The certificate containing the code can be downloaded digitally on smartphones or printed in hard-copy form.
The EU's governing body stipulates that text must appear in the local language of the country that issues the certificate as well as in English, and the service must be free of charge. Security measures must be in place to protect each user's personal health data and to prevent fraud.
Participation in the EU's digital pass program will be optional for all travelers, but those who have the certificate should be exempt from restrictions such as quarantines and further testing, and the certificate will be accepted for entry by all EU member nations, raising the possibility of smoother multicountry European vacations (remember those?). Travelers without the digital certificate will likely have more hoops to jump through.
Where to Get It
According to the EU's webpage on the program, "National authorities are in charge of issuing the certificate. It could, for example, be issued by test centres or health authorities, or directly via an eHealth portal."
That's mostly referring to the process for EU citizens, though. They can sign up through local or national health and travel services—and just a little more than a week after the first seven countries launched the digital certificates on June 1, more than a million people have reportedly applied already.

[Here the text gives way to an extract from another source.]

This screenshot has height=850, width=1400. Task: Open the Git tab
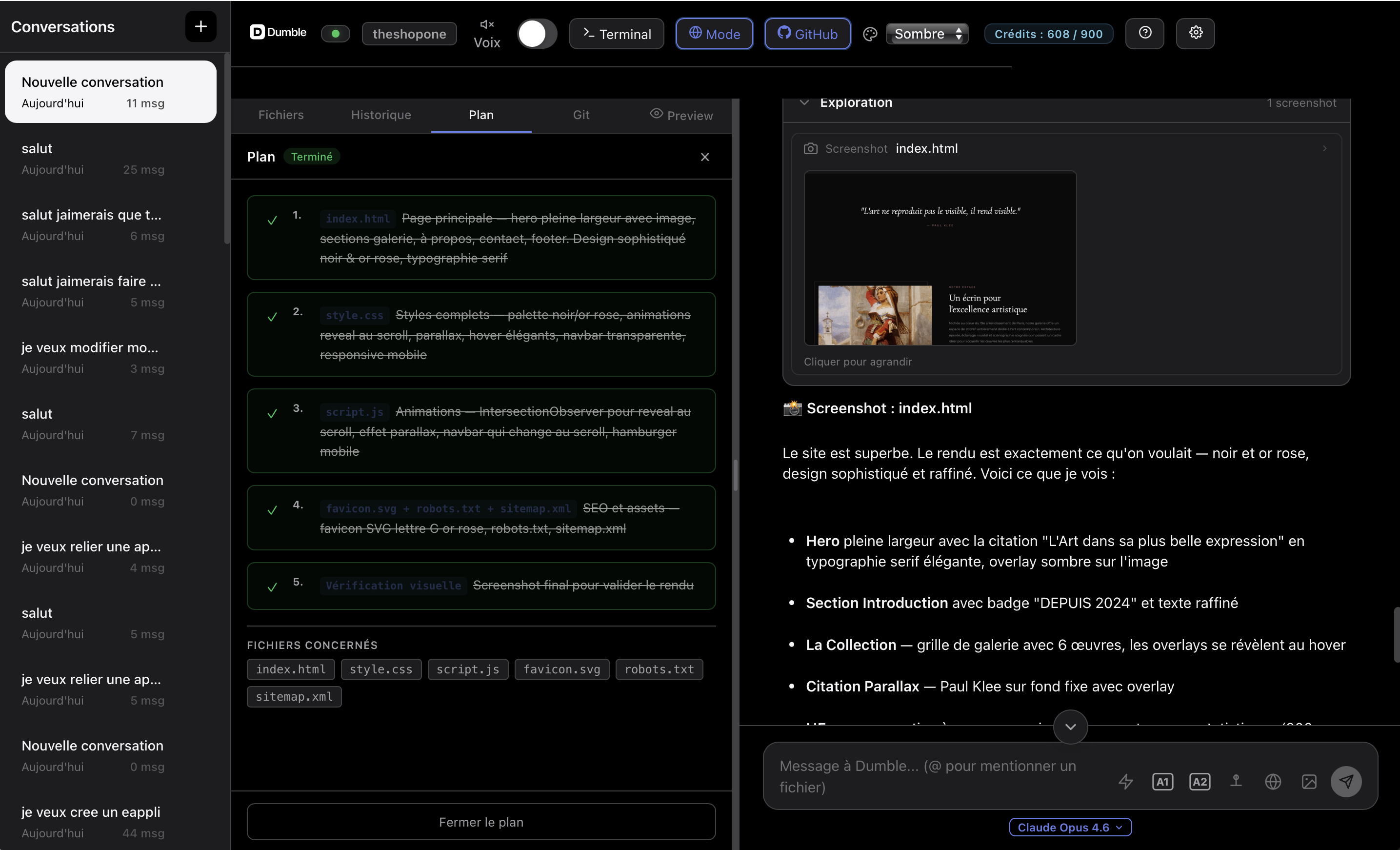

But for Euro-curious travelers outside of the EU, details on how to go about applying for a digital Covid certificate are scant at this point—and, in some cases, contradictory.
While Spain's Travel Health portal is relatively straightforward about how to go about uploading your documents to obtain that coveted QR code, Greece will send you in circles. The country's tourism site states that "travellers from abroad may . . . carry a Digital Covid-19 Certificate." But a government website lists a Greek ID as a prerequisite for the pass.
More details about how each country's system will work for Americans and other international visitors will likely emerge, but some countries are bound to deliver instructions more clearly than others.
You can keep track of developments and see which European nations have rolled out their digital Covid certificates at the EU's dedicated webpage. After that, it's up to you to obtain the certificate in advance from the first European country you plan to visit.